## TEXT SECTION

Hi,
I am running the very short macro below to retrieve the number of events passing the .Filter().Define() commands from a large TNtupleD with many columns:
#include <iostream>
#include <fstream>
#include <string>
#include <cstdio>
#include "TStopwatch.h"
int ntuple2pos_rdf_report(){
TStopwatch timer;
timer.Start();
std::ofstream partview;
partview.open( "toto.pos" );
ROOT::EnableImplicitMT();
// Input rootfile (24 GB) and TNtupleD names
auto fileName = "23Mg1p_N100000_R5.0_E0.25_MC10_NBNN_P1_T300.0_Euler_NBodyNN_He_1.000000.root";
auto treeName = "ParticleData";
// RDataFrame from tree with default variable name for the time
ROOT::RDataFrame rdf(treeName, fileName, {"t"});
// Sets cut and new variable definition
auto rdf2 = rdf.Filter("t > -10 && t < 10", "Cut") // <- no column name specified here, "t" taken as default!
.Define("v", "sqrt(vx*vx+vy*vy+vz*vz)");
// Loops over rows and store in ASCII file
rdf2.Foreach( [&partview] (double xi, double yi, double zi, double vi)
{ partview << "SP(" << xi << ", " << yi << ", " << zi << "){" << vi << "};" << std::endl;},
{"x", "y", "z", "v"} );
// auto nevts = rdf2.Count(); std::cout << "Particles left : " << *nevts << std::endl;
// auto allCutsReport = rdf.Report();
// // We can now loop on the cuts
// std::cout << "Name\tAll\tPass\tEfficiency" << std::endl;
// for (auto &&cutInfo : allCutsReport) {
// std::cout << cutInfo.GetName() << "\t" << cutInfo.GetAll() << "\t" << cutInfo.GetPass() << "\t"

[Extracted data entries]
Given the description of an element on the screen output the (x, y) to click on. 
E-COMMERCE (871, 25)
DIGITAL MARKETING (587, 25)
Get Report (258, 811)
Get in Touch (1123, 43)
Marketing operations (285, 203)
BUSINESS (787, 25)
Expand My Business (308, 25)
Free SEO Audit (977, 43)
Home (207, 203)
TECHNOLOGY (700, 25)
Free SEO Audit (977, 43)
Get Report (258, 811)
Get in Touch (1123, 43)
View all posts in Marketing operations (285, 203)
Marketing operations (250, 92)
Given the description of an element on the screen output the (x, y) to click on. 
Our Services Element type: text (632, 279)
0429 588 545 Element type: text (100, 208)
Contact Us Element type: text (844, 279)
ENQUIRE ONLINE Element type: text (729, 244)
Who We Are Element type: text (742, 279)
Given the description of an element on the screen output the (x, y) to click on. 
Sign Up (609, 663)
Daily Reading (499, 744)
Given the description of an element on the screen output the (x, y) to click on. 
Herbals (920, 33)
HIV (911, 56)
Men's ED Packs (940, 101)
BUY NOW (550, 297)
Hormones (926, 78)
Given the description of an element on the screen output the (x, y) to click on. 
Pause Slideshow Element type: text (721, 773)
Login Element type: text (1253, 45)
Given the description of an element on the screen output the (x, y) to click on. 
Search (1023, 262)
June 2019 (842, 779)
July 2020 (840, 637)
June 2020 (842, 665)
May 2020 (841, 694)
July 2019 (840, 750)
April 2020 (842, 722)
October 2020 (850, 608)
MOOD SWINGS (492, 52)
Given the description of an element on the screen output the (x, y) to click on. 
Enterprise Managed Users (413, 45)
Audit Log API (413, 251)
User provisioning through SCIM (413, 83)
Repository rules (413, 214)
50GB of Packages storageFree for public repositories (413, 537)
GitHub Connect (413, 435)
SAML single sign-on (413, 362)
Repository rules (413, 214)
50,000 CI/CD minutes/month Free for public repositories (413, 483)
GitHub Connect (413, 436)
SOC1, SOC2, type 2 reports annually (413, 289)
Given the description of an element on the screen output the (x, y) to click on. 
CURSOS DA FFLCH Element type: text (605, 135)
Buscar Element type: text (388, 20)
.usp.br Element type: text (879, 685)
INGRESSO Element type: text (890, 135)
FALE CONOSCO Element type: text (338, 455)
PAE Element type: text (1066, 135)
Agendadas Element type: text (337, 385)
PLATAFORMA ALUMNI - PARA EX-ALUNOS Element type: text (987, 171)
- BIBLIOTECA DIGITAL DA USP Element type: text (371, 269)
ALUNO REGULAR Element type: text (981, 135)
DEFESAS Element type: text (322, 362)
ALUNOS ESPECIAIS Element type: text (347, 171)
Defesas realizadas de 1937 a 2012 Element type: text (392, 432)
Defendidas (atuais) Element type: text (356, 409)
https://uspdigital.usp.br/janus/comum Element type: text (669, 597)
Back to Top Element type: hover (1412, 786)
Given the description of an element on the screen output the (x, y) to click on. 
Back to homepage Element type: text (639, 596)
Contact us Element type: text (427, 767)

## EXERCISE OBJECTIVE
Write what comes next in the forum post about the RDataFrame macro, beginning immediately after its final line.

## OUTPUT OF THE TASK
// << cutInfo.GetEff() << " %" << std::endl;
// auto nevts = cutInfo.GetPass();
// partview << "Particles left : " << nevts << std::endl;
// }
partview.close();
timer.Stop();
printf("RT = %7.3f s CPU = %7.3f s\n", timer.RealTime(), timer.CpuTime());
return 0;
}
ntuple2pos_rdf_report.C (1.9 KB)
When I uncomment either line 37 (for .Count() function call) or lines 39 to 47 (for .Report() and cut information retrieval) it doubles the computing time.
I would think the .Foreach() command at line 32 would store this information somewhere in the RDataFrame structure as this Foreach() command has already processed the whole data and applied the filter/cut.
Perhaps am I giving the list of commands in a someway weird order ?
Thanks for any help.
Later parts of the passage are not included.